The chemical changes, then, said to take place in muscle during its contraction are: -
1. The contractile substance, which is normally neutral or faintly alkaline, becomes acid in reaction, owing to the formation of sarcolactic acid.
2. More oxygen is taken up from the blood than when the muscle is at rest. This using up of oxygen occurs also in the isolated muscle, and its amount appears to be independent of the blood supply.
3. The extractives soluble in water decrease; those soluble in alcohol increase.
4. A greater amount of C02 is given off, both in the isolated muscle and in the muscles in the body, and the change in the quantity of CO2 has no exact relation to that of the oxygen used.
5. A diminution is said to occur in the contained glycogen, and certainly prolonged inactivity causes an increase in the amount of glycogen.
6. A peculiar muscle sugar makes its appearance.
The elasticity of a muscle during its state of contraction is less than in the passive state. That is to say, a given weight will extend the same muscle more if attached to it while contracted (as in tetanus) than when it is relaxed. The contracted muscle is then more extensible. If a weight which is just over the maximum load the muscle can lift be hung from it and the muscle stimulated, it should become extended, because the change to the active state lessens its elastic power, while it cannot contract, being over-weighted.

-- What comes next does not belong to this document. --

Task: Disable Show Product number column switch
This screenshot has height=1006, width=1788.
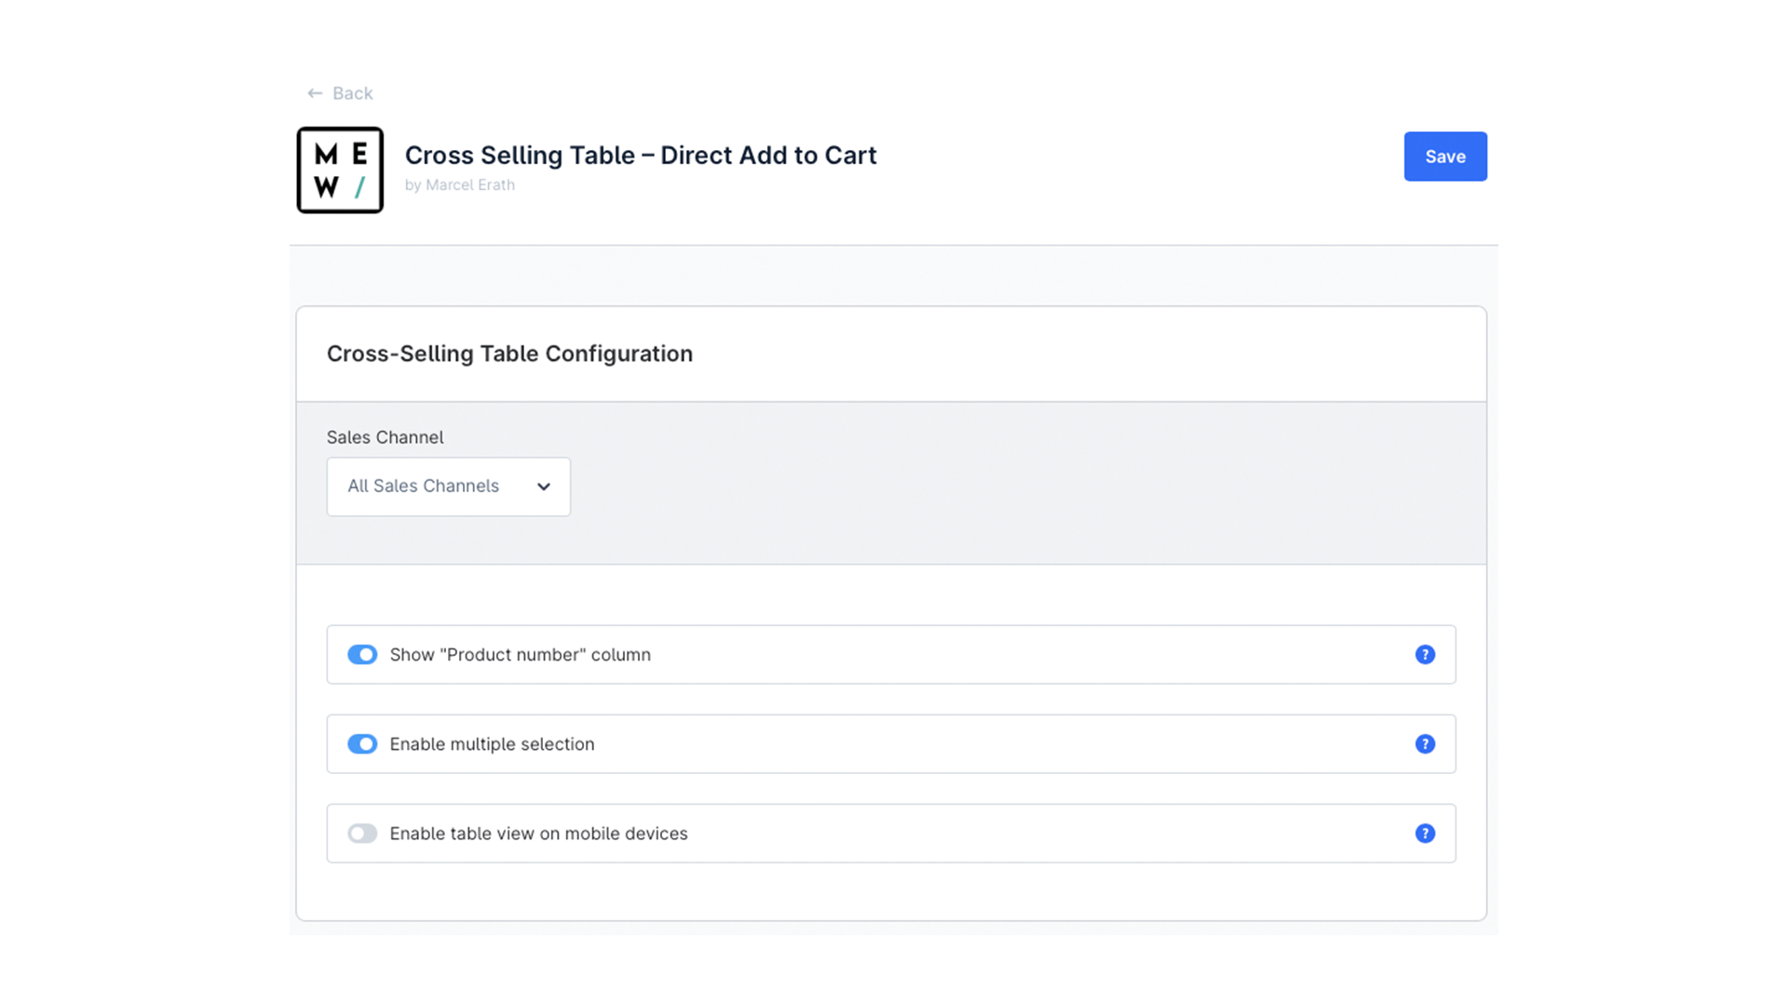Action: (362, 655)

If a muscle, in connection with a galvanometer, so as to show the natural current, be stimulated by means of the nerves, a marked change occurs in the current. The galvanometric needle swings toward zero, showing that the current is weakened or destroyed. This is called the negative variation of the muscle current, which initiates the change to the active condition. When the muscle receives but a momentary stimulus sufficient to give a single contraction, this negative variation takes place in the current, but, owing to its extremely short duration, the galvanometric needle is prevented by its inertia from following the change. Only the most sensitive and well-regulated instruments show the electric change of a single contraction, but when the muscle is kept contracted by a series of rapidly repeated stimulations the inertia of the needle is readily overcome.